Question

Which term of the sequence 72, 70, 68, 66. . . . . is 40?

Answer 1

Hint: In this question, we are given a sequence 72, 70, 68, 66 . . . . . . . We need to find the term of sequence for which the value will be 40. For this, we will first prove that the given sequence is arithmetic progression by calculating the difference between the second term and the first term, between the third term and the second term. If the difference is the same, then the given sequence will be an AP. Then we will apply the formula ${{a}_{n}}=a+\left( n-1 \right)d$ where ${{a}_{n}}$ is the ${{n}^{th}}$ term, a is the first term and d is the common difference of an AP.
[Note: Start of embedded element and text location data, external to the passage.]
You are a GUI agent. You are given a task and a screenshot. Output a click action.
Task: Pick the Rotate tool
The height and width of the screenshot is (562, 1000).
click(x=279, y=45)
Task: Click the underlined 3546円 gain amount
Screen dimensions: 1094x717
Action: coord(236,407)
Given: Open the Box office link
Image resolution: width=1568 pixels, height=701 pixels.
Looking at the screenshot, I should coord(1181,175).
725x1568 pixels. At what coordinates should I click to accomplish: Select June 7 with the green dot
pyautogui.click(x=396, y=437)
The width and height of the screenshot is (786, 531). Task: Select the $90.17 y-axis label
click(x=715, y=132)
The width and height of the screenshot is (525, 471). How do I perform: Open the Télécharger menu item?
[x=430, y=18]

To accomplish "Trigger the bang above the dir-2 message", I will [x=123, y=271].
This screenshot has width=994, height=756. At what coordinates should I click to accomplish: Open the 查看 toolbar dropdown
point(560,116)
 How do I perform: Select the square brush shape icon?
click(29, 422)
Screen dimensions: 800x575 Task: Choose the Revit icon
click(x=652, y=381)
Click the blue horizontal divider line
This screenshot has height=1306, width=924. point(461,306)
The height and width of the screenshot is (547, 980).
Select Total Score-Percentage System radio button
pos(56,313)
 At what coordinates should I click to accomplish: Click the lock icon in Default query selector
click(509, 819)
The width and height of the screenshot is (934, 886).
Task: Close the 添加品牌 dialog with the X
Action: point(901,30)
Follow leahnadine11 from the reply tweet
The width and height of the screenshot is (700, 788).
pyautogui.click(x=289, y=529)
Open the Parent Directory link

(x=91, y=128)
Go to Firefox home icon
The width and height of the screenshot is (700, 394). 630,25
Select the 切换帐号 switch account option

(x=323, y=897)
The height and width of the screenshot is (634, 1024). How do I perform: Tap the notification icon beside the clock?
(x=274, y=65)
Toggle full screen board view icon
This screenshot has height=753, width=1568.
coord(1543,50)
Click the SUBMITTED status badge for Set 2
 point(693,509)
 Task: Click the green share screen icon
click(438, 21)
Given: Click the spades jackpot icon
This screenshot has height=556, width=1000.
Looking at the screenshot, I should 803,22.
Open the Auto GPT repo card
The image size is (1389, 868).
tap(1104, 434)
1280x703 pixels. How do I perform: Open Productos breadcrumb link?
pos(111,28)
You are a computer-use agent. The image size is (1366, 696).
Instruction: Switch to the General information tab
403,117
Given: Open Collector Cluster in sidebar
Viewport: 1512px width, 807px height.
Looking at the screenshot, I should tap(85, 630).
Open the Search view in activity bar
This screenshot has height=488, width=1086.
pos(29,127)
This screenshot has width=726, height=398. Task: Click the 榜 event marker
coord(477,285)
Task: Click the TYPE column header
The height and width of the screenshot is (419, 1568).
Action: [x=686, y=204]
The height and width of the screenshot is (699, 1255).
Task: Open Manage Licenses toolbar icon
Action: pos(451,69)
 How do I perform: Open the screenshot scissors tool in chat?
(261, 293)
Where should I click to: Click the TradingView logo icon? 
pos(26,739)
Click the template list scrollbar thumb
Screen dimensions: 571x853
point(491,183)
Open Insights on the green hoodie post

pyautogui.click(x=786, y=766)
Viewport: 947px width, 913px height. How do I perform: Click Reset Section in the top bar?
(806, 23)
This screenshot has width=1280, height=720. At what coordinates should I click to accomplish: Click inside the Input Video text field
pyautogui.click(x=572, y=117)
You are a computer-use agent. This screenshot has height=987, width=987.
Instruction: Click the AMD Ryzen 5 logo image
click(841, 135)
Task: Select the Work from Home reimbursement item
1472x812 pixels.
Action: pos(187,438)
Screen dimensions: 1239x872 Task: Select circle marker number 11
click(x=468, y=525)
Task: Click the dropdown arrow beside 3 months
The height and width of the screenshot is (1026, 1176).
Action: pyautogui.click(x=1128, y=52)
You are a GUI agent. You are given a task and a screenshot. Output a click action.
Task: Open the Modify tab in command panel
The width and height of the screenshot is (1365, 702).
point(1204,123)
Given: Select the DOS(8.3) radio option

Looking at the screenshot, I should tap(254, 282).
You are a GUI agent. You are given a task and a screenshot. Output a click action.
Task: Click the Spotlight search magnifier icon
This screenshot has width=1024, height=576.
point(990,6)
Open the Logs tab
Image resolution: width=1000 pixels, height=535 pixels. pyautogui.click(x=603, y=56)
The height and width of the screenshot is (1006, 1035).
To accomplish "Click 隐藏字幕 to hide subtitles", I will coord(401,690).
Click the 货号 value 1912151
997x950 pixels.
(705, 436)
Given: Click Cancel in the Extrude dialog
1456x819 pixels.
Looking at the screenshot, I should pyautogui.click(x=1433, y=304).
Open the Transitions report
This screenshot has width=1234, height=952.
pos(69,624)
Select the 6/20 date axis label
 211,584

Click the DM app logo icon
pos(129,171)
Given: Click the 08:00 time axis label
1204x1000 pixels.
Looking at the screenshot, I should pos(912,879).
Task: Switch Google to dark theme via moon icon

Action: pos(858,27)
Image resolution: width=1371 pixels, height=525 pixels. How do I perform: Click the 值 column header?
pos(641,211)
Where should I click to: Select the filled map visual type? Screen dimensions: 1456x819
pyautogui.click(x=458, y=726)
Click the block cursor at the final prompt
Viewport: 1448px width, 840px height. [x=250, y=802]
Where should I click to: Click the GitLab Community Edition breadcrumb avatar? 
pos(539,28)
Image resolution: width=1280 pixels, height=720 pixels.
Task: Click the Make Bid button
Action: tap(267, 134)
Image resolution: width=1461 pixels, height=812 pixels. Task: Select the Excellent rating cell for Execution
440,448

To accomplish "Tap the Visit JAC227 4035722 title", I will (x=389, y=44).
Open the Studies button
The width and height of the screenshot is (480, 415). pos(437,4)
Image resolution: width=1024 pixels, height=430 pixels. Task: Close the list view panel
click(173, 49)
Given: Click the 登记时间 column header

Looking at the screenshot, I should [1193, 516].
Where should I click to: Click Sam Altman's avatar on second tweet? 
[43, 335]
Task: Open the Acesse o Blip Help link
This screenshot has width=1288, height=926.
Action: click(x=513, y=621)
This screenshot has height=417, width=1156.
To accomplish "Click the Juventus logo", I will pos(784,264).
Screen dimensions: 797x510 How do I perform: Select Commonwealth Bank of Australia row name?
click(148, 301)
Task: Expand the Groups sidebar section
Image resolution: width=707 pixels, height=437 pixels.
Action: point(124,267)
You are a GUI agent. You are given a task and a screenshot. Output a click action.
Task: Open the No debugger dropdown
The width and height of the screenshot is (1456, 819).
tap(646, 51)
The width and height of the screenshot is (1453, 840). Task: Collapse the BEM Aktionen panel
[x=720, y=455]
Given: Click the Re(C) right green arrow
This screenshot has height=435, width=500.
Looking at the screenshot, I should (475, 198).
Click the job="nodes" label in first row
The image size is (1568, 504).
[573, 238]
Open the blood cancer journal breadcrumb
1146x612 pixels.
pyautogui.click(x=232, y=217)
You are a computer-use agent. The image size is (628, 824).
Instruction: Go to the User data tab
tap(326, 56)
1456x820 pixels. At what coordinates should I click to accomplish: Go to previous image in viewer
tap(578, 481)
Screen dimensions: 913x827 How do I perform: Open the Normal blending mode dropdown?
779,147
Complete step-by-step solution
Here, we are given the sequence as 72, 70, 68, 66 . . . . . . . . . .
Let us check if the given sequence is an arithmetic progression or not. For this, let us make the difference between the first and second term, we get 70-72 = -2.
The difference between the second and third terms is 68-70 = -2.
The difference between the third and fourth term is 66-68 = -2.
Since all the differences are the same, the given sequence is an arithmetic progression with common difference -2. So, d = -2.
Also, we can see that the first term of the AP is 72. So, a = 72.
Now, we need to find the term whose value is 40 which means we need to find n if ${{a}_{n}}=40$.
As we know, that in an AP, ${{a}_{n}}=a+\left( n-1 \right)d$.
So putting in the values we get:
$40=72+\left( n-1 \right)\left( -2 \right)\Rightarrow 40=72-2n+2\Rightarrow 2n=34\Rightarrow n=17$.
Here ${{17}^{th}}$ term of the given AP is 40.

Note: Students should take care while calculating the common difference. They should note that common differences can be negative too. Students can get confused between the terms n and ${{a}_{n}}$. Here ${{a}_{n}}$ represents the term of the AP at ${{n}^{th}}$ position. Make sure to put 40 as the value of ${{a}_{n}}$ and not of n. While checking for AP, make sure that the difference between all consecutive terms is the same.